::: Source data
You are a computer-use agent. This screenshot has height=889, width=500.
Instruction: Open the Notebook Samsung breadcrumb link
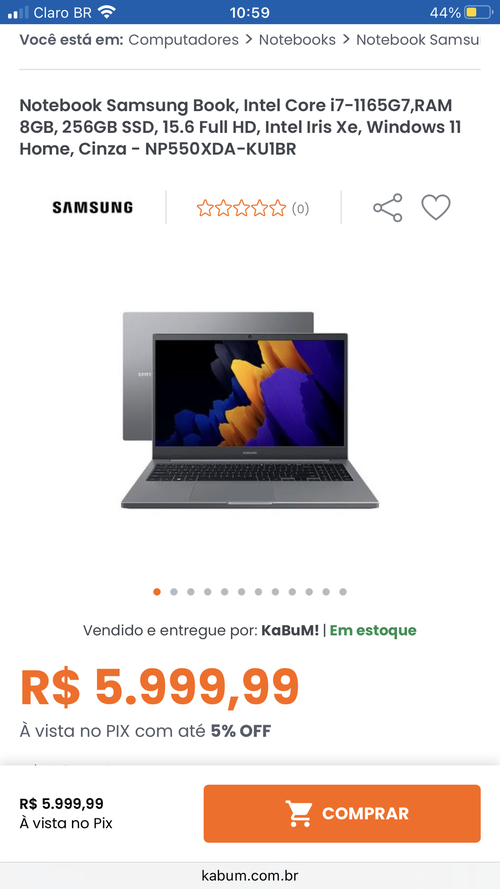(x=418, y=40)
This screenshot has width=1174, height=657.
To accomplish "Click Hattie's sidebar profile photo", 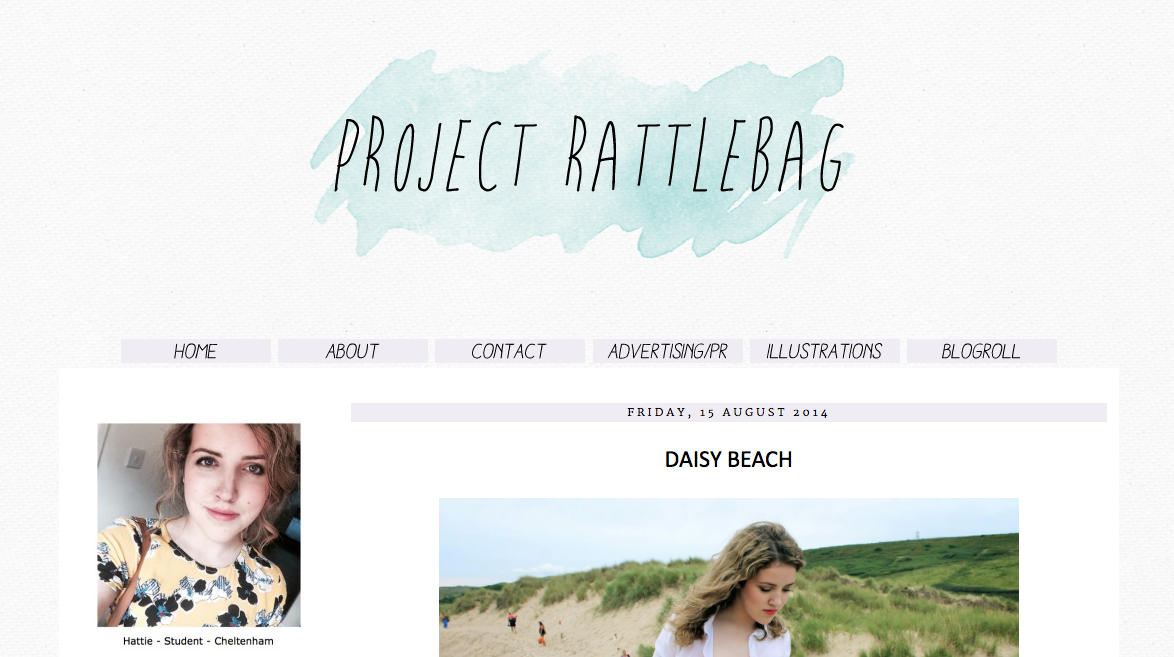I will tap(199, 525).
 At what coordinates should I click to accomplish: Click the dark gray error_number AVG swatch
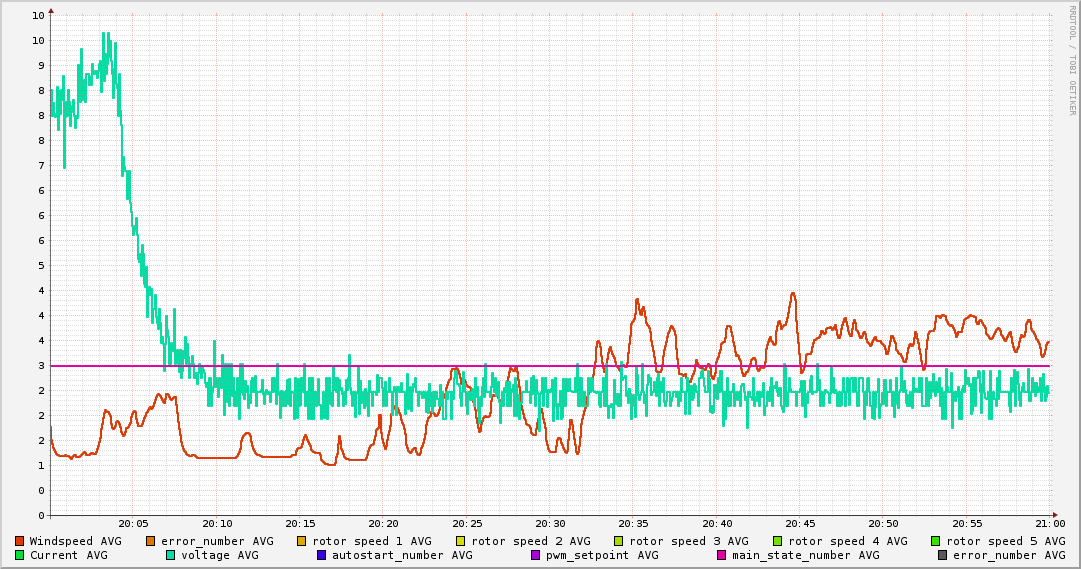[943, 555]
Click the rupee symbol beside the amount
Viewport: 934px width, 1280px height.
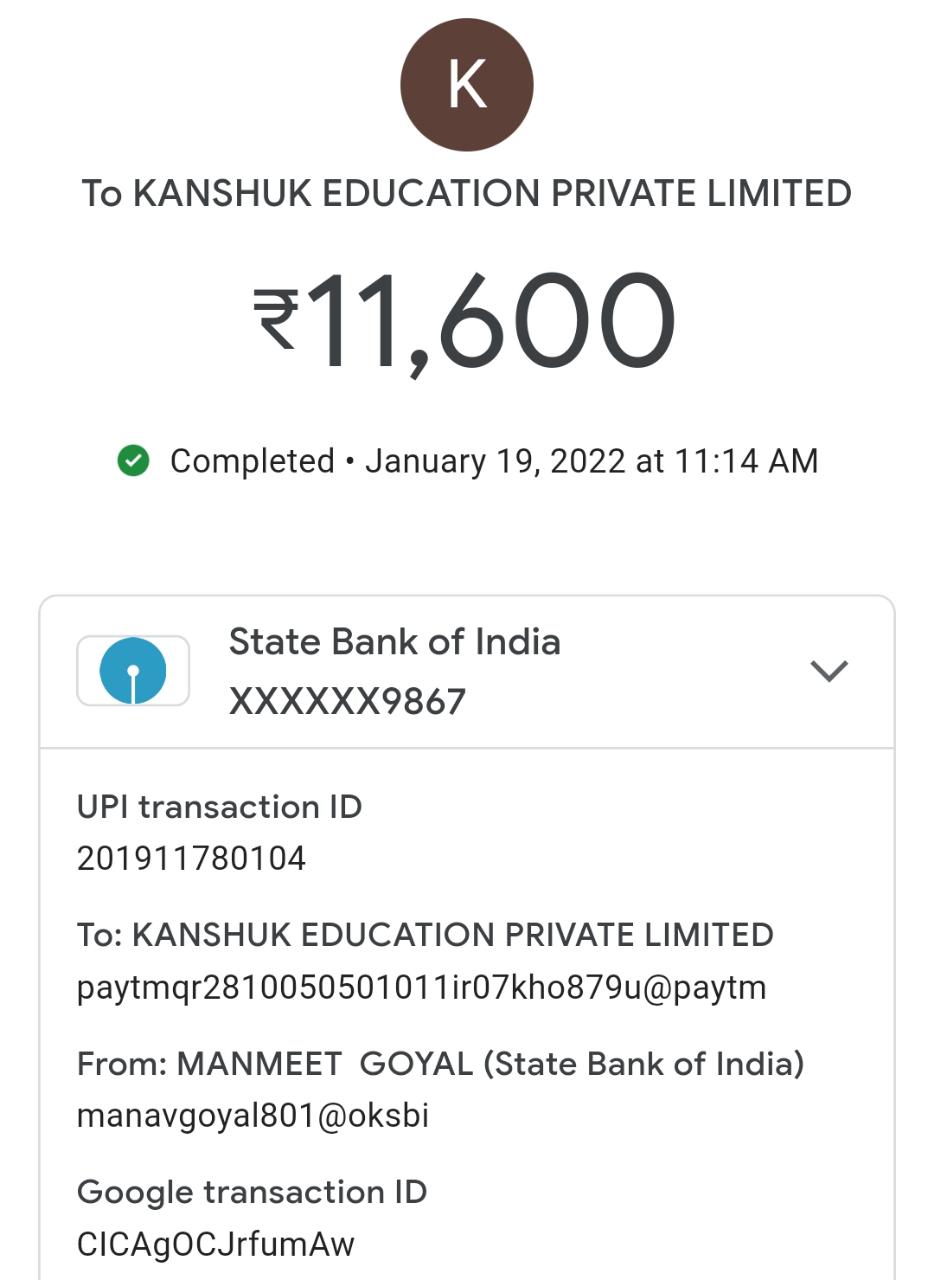pos(276,319)
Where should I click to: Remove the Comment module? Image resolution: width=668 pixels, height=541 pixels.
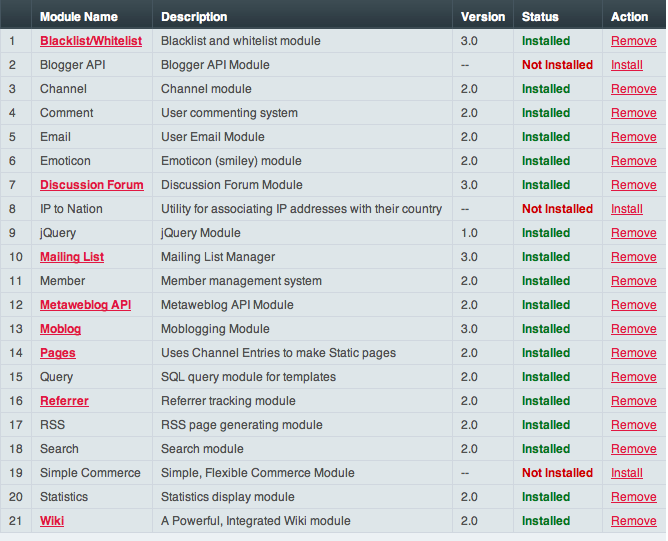pyautogui.click(x=633, y=113)
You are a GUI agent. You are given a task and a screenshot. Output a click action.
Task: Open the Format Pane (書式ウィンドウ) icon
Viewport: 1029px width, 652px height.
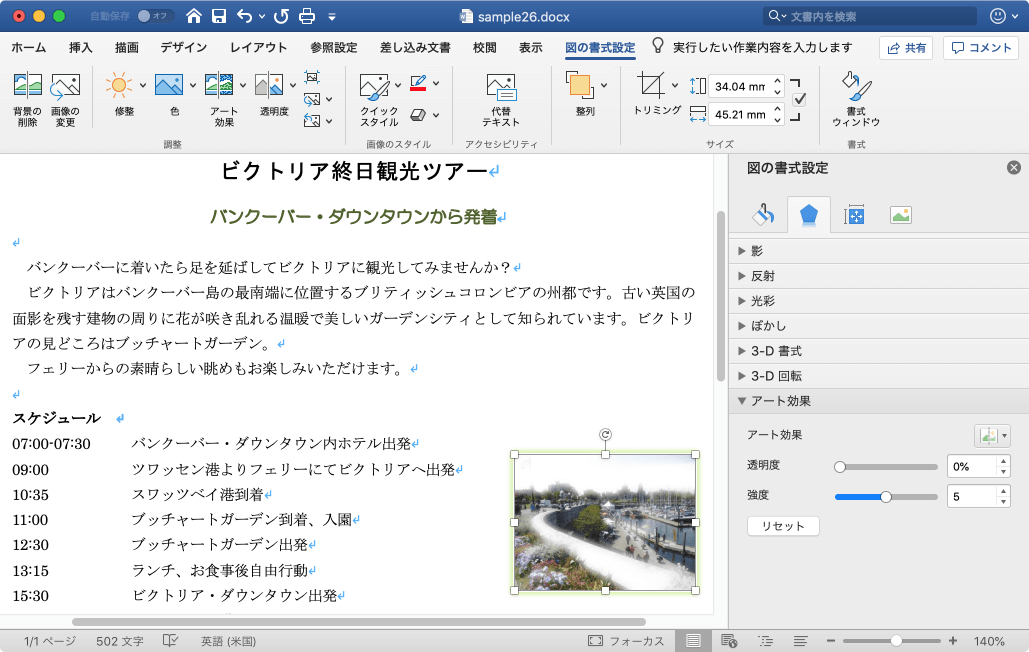click(x=855, y=88)
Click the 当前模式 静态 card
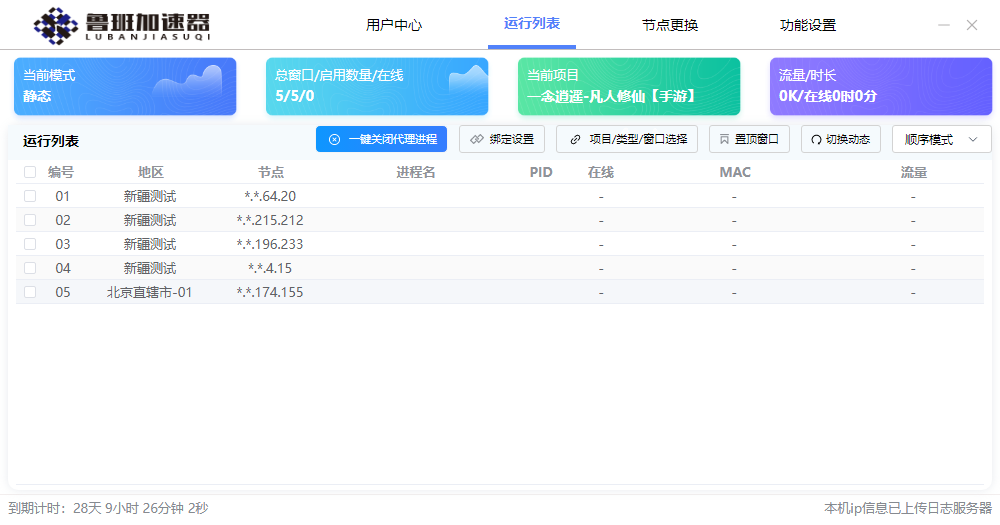This screenshot has width=1000, height=525. point(125,86)
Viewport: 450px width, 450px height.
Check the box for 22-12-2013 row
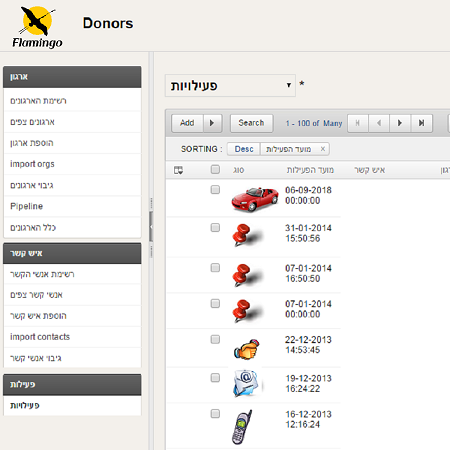215,339
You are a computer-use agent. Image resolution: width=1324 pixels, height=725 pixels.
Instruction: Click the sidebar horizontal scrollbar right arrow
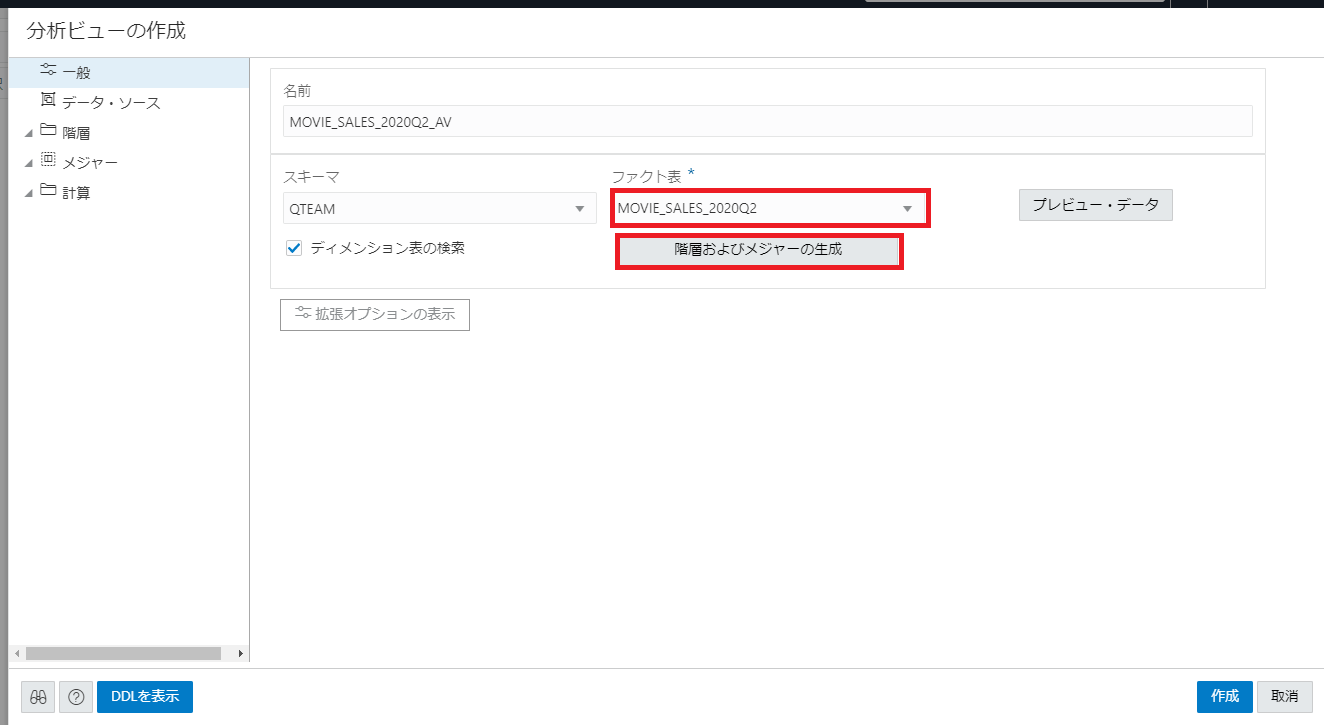pos(240,653)
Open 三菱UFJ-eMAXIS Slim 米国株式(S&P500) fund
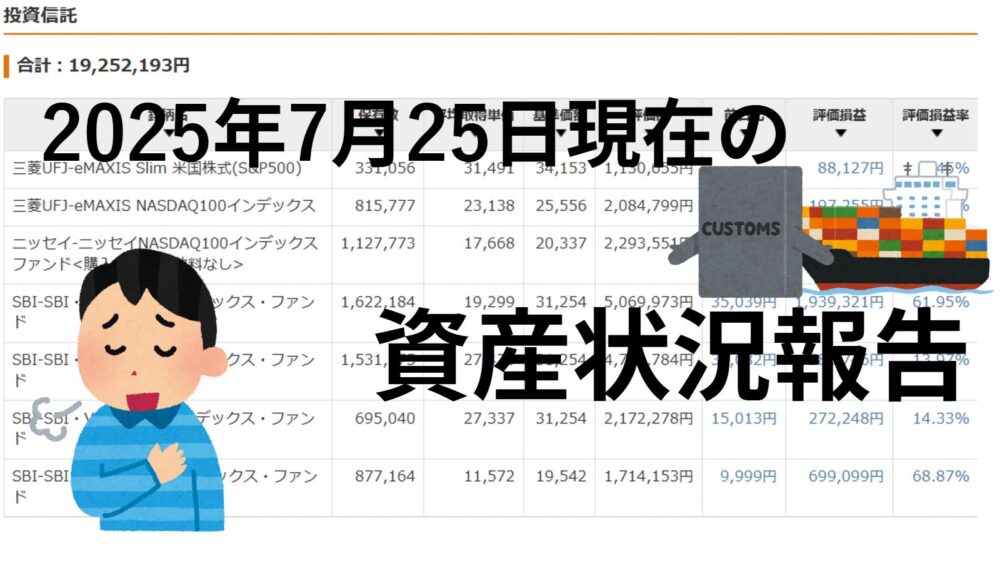 tap(170, 168)
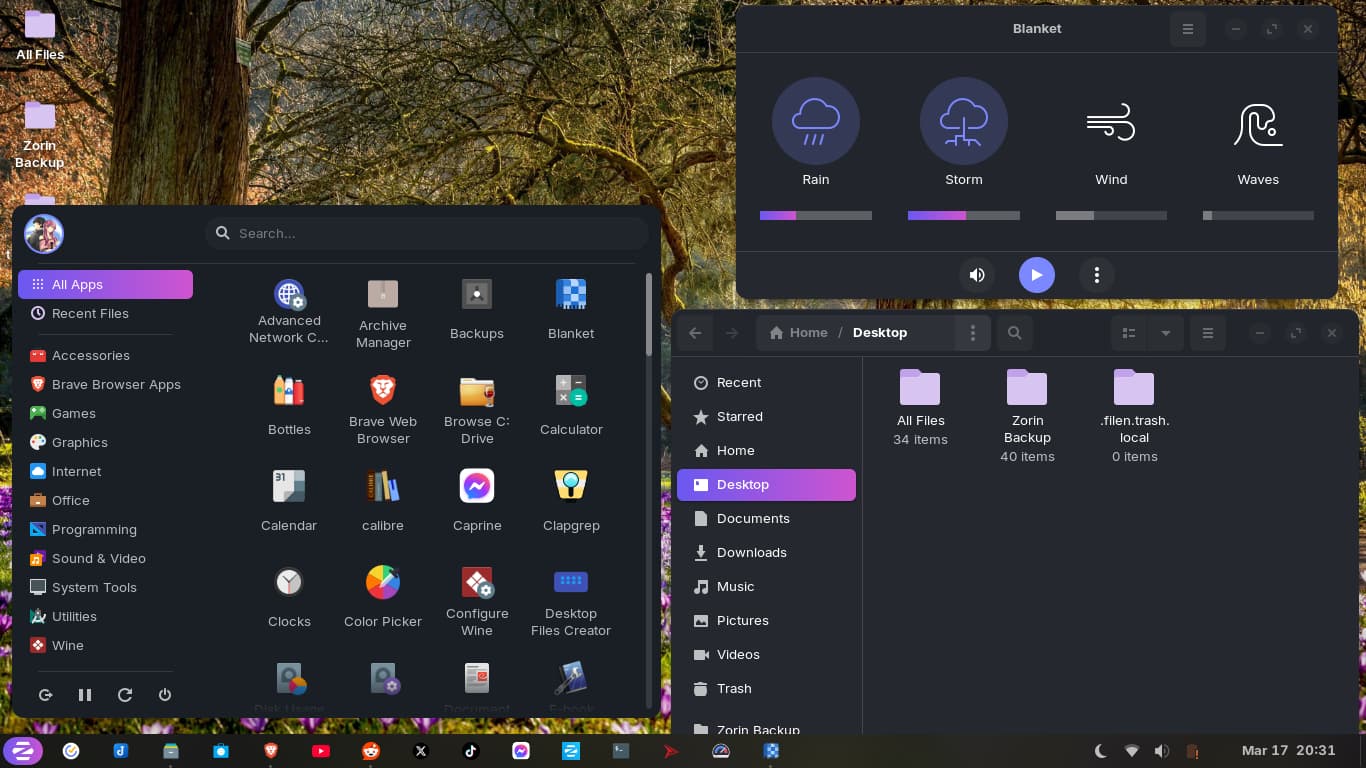Toggle the Rain sound icon
This screenshot has width=1366, height=768.
tap(815, 121)
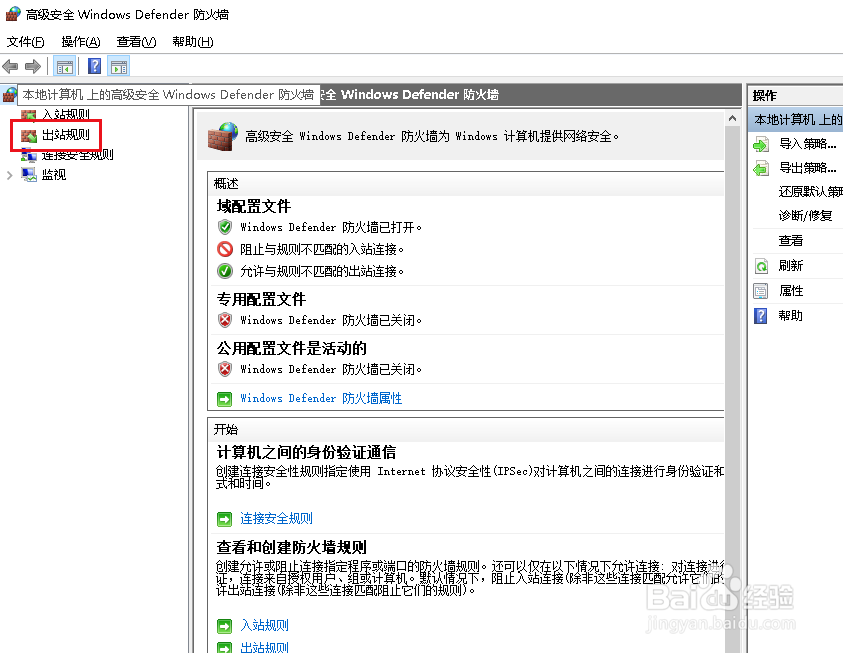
::::::
## [What you need to do]
Work out how many lines in the records above contain the word "agent". State only that number.

## [Your response]
3